With the withdrawal of FMO and Finnfund, the pressure is on the Central-American Bank for Economic Integration to suspend all support for Agua Zarca. With $24 million, CABEI extended the biggest loan for the dam project, and has expressed confidence “that the facts surrounding the death of Mrs. Caceres will be investigated and cleared by the corresponding authorities.”
In a joint statement, the civil society groups who coordinated the international response to the murder in Honduras, including BankTrack, Both Ends and International Rivers, welcomed the decisions by FMO and Finnfund. They also reiterated their “demand to FMO, Finnfund and CABEI that, following the murder of Berta Cáceres after years of violence and intimidation in relation to the Agua Zarca project, they fully and permanently withdraw from the project.”

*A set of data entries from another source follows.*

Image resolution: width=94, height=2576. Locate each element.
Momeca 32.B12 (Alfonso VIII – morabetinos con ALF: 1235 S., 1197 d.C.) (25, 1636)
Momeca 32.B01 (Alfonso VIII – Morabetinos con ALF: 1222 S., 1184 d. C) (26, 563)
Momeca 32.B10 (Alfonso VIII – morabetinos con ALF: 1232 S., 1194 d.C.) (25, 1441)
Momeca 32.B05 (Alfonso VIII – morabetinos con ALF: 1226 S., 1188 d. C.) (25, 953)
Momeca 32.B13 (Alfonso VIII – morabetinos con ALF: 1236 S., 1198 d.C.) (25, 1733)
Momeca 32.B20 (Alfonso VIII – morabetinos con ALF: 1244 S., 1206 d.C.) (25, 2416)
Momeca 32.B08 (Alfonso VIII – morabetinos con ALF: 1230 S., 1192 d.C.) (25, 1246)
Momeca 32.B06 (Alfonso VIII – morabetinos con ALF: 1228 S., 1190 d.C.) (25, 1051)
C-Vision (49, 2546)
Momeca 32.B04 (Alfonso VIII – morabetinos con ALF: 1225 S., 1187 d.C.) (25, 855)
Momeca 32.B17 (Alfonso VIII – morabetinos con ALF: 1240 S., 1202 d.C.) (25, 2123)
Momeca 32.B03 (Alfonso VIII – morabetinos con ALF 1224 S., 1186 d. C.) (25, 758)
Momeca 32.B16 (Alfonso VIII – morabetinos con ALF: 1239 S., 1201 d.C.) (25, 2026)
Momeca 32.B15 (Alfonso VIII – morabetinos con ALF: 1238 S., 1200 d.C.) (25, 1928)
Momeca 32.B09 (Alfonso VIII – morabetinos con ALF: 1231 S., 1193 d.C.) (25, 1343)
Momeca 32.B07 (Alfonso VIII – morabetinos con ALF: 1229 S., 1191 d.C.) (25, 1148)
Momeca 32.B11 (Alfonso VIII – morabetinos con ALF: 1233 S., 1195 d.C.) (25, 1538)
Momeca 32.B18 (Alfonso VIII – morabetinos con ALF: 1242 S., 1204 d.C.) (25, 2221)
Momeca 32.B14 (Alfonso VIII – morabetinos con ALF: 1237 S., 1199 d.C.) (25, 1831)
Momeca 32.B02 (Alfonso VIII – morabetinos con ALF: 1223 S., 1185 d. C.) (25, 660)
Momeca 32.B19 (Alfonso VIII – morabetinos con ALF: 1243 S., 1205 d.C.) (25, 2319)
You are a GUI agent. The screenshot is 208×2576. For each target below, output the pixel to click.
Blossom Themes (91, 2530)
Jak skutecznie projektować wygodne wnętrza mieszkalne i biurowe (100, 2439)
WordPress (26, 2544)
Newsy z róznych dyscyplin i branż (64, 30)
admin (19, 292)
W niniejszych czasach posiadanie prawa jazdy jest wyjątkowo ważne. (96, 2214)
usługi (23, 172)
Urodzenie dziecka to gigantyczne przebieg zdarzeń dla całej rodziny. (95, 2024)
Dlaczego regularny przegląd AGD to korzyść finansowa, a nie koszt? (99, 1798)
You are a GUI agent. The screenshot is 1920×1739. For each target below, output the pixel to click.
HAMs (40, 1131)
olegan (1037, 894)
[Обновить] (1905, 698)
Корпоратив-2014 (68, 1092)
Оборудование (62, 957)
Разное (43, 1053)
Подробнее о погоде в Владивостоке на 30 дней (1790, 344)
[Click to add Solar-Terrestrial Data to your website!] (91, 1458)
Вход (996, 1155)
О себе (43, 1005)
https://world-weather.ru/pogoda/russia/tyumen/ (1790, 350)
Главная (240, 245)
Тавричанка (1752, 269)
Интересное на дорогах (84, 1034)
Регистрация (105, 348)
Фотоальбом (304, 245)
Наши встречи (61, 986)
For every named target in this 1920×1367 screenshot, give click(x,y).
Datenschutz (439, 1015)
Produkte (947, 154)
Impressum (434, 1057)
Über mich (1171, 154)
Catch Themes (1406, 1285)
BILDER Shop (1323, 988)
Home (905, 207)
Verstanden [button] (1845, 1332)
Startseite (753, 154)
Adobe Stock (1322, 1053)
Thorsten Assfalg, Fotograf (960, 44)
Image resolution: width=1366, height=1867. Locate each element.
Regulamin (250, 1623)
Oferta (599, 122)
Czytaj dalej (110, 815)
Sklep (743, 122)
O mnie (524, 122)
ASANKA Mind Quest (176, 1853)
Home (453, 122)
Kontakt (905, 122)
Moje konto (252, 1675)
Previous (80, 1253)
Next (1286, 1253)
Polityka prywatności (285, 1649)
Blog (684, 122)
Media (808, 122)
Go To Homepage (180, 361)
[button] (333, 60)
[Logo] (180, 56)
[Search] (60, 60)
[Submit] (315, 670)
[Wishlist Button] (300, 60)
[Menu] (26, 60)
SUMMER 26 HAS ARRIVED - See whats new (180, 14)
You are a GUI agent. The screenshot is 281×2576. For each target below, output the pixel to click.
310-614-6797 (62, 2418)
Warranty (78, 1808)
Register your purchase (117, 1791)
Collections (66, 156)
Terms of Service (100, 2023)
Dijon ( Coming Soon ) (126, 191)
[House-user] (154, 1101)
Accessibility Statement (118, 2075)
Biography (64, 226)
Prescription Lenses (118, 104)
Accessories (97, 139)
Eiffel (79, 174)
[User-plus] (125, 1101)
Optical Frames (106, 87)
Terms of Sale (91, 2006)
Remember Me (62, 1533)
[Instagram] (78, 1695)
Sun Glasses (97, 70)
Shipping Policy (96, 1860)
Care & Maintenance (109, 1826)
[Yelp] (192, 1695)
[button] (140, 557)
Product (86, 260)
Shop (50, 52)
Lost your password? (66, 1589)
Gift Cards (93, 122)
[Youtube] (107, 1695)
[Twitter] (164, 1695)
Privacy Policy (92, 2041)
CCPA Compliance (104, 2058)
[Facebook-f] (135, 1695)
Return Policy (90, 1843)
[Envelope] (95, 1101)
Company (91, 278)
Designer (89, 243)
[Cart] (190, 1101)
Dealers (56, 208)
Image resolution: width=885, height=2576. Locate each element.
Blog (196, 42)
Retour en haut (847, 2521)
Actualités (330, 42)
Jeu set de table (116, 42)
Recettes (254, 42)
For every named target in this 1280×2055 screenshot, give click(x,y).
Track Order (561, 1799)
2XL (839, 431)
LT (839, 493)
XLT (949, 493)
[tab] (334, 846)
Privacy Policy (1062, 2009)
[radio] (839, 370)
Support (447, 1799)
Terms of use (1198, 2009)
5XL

If civil society networks keep up their pressure, the suspension of support by European funders must surely be the beginning of the end of the ill-fated and violent Agua Zarca Project. But this doesn’t mean that this tragic chapter can be closed:
All involved parties must continue to press for the safe release and return of Mexican activist Gustavo Castro, the sole witness of Berta’s murder who is still kept in Honduras against his will. They must press for an independent international investigation of the murder. COPINH has called on the Dutch and Finnish governments to visit the Agua Zarca site. It is also high time for the US government to end its aid to a Honduran military which has frequently been associated with the human rights abuses in the country.
Indigenous peoples are disproportionally affected by dams, plantations and other resource extraction projects and by the violence which is often part of such projects. FMO and other development financiers have a long and sorry history of projects that have engendered violence against indigenous peoples, including the Agua Zarca, Barro Blanco and Santa Rita dams in Central America. FMO, Finnfund and other financiers must unequivocally recognize the right of indigenous peoples to free, prior informed consent regarding projects on their territories. The world’s governments have recognized this right in a UN declaration, and it cannot be watered down to some kind of consultation in which the final decision rests with the investor.
Berta Cáceres’ murder has become a symbol and a rallying cry for people around the world who are shocked and outraged by the price which marginalized people, and indigenous peoples in particular, frequently have to pay for projects that are supposed to bring economic and social development. They will continue to closely monitor the Agua Zarca Project and its aftermath, to make sure that Berta’s sacrifice was not in vain.